Toujours est-il que cette fois-ci, l’affaire est pliée en moins d’un quart d’heure, et le greffon déplié et positionné dans le bon sens. Une bulle d’air est ensuite injectée dans l’œil pour fixer le greffon. Elle mettra une journée à se résorber, imposant au patient de rester couché strictement à l’horizontale durant au moins 48 heures. À 14h30, tout est terminé, et le patient peut quitter le bloc. «Si tout se passe bien, explique Muriel Catanese, la récupération visuelle devrait être complète d’ici un mois! Même si le risque est minimal, le patient devra néanmoins recevoir un collyre anti-rejet durant une année, à titre préventif».
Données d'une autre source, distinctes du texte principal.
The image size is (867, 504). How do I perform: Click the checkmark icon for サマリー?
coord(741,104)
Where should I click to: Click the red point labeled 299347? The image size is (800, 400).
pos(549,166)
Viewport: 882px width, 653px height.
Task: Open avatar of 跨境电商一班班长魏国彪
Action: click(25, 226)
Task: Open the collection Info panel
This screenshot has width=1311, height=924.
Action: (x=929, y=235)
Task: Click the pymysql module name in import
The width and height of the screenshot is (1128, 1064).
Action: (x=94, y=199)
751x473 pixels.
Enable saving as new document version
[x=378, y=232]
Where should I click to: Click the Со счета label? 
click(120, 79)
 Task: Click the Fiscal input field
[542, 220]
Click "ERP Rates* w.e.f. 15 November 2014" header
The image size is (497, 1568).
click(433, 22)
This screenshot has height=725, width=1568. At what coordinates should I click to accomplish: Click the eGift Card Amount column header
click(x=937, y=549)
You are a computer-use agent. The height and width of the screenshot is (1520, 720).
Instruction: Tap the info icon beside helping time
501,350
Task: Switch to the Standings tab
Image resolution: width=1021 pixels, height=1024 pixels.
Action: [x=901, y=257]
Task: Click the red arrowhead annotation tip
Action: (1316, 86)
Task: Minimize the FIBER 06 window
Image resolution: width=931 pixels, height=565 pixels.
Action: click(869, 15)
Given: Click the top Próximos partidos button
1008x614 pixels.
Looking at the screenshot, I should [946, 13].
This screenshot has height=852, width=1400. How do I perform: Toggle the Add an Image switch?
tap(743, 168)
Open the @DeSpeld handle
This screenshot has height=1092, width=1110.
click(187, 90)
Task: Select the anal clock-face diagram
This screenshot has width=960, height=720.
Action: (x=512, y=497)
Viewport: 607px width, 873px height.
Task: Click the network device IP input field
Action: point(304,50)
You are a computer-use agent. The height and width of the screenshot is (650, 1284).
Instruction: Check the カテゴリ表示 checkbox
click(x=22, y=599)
Alors, magique, cette nouvelle technique de greffe de cornée? Certainement! La technique est éprouvée, les résultats excellents ce qui est très encourageant à une période où le vieillissement de la population conduit à un nombre croissant de maladies de la cornée.

Seulement voilà, l’enjeu est ailleurs. Il n’est pas technique, mais... sociétal et culturel.

En Suisse, on manque en effet de donneurs et à l’heure actuelle 120 personnes sont dans l’attente d’une greffe à Lausanne. Une liste qui ne se résorbera qu’au prix d’un changement de mentalités.

Beaucoup de besoins, peu de dons

De nombreux donneurs, s’ils acceptent le principe du don d’organes, se montrent réfractaires dès qu’il s’agit de léguer leur cornée. Peur que le défunt ne soit défiguré, alors même qu’on ne prélève que la cornée et pas l’ensemble du globe oculaire, croyances culturelles, font qu’en Suisse, on manque cruellement de donneurs. D’ailleurs, la Banque des yeux de Lausanne se montre très respectueuse des volontés exprimées. Alors même que le patient a donné son accord, les cornées ne sont prélevées qu’avec l’assentiment de la famille, allant au-delà des exigences de la loi suisse. Il y a actuellement une moyenne de 100 donneurs, soit 160 à 200 cornées greffées chaque année. Depuis quelques années, une infirmière coordinatrice travaille avec le CHUV pour améliorer la situation. «En Suisse, avec le vieillissement de la population, on a bien plus de chance d’être un jour receveur que donneur. Tout aussi important qu’avoir sa carte de donneur, il faut donc en parler à sa famille et à ses proches», conclut Michael Nicolas, le responsable médical de la Banque des yeux lausannoise.